Dec. 20 (Bloomberg) -- U.S. natural-gas supplies probably fell by less than the seasonal average last week amid above- normal temperatures and rising production, according to analyst estimates compiled by Bloomberg News.
Inventories dropped 105 billion cubic feet, or 2.8 percent, to 3.624 trillion cubic feet in the week ended Dec. 16, based on the median of 10 estimates. The five-year average stockpile change for the week is a decrease of 140 billion, according to Energy Department data. Supplies fell 181 billion cubic feet a year earlier.
“As much as we bemoan the lack of winter and the impending growing storage surpluses, there is little that can be done at this stage to save the winter,” Martin King, an analyst at FirstEnergy Capital Corp. in Calgary, said in a note to clients today.
The weather was mostly warmer than normal in the eastern half of the U.S. last week, according to Commodity Weather Group LLC in Bethesda, Maryland. The low temperature in New York on Dec. 15 was 47 degrees Fahrenheit (8 Celsius), 15 above normal, the National Weather Service said.
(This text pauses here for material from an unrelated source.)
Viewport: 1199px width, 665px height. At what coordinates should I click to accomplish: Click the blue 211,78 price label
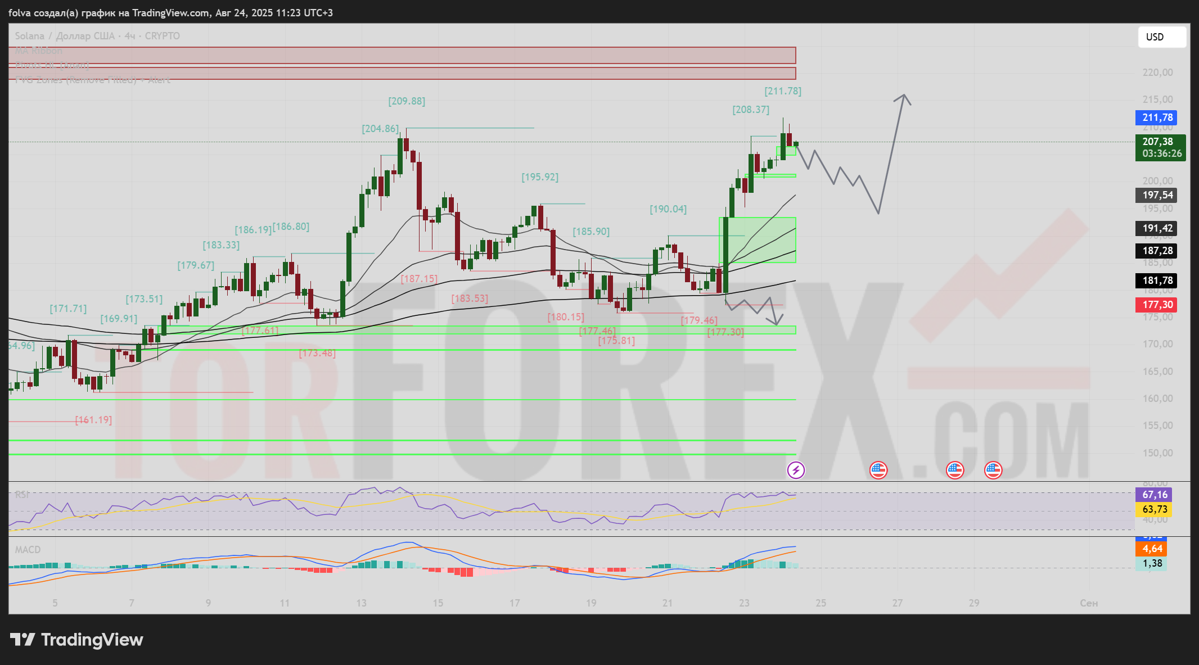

Marketed gas production will rise 6.6 percent in 2011 to a record 65.9 billion cubic feet a day, the Energy Department said Dec. 6 in its Short-Term Energy Outlook.
All the analysts surveyed by Bloomberg predicted decreases, with estimates ranging from a decline of 93 billion cubic feet to a drop of 112 billion. The Energy Department’s next weekly supply report is scheduled for release at 10:30 a.m. Dec. 22 in Washington.
Natural gas for January delivery fell 19 cents, or 5.7 percent, to $3.127 per million British thermal units last week on the New York Mercantile Exchange. Prices today rose 3.2 cents, or 1 percent, to $3.128.